An exact copy of every entry is what's needed, so please transcribe them all.

Source data:
--------

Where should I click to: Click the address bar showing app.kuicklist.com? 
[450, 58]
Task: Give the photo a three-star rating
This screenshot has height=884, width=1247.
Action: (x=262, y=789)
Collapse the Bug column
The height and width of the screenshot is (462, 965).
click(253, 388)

--------

Answer to this task:
Where should I click to: Click the address bar showing app.kuicklist.com? 
[450, 58]
Task: Give the photo a three-star rating
This screenshot has height=884, width=1247.
Action: (x=262, y=789)
Collapse the Bug column
The height and width of the screenshot is (462, 965).
click(253, 388)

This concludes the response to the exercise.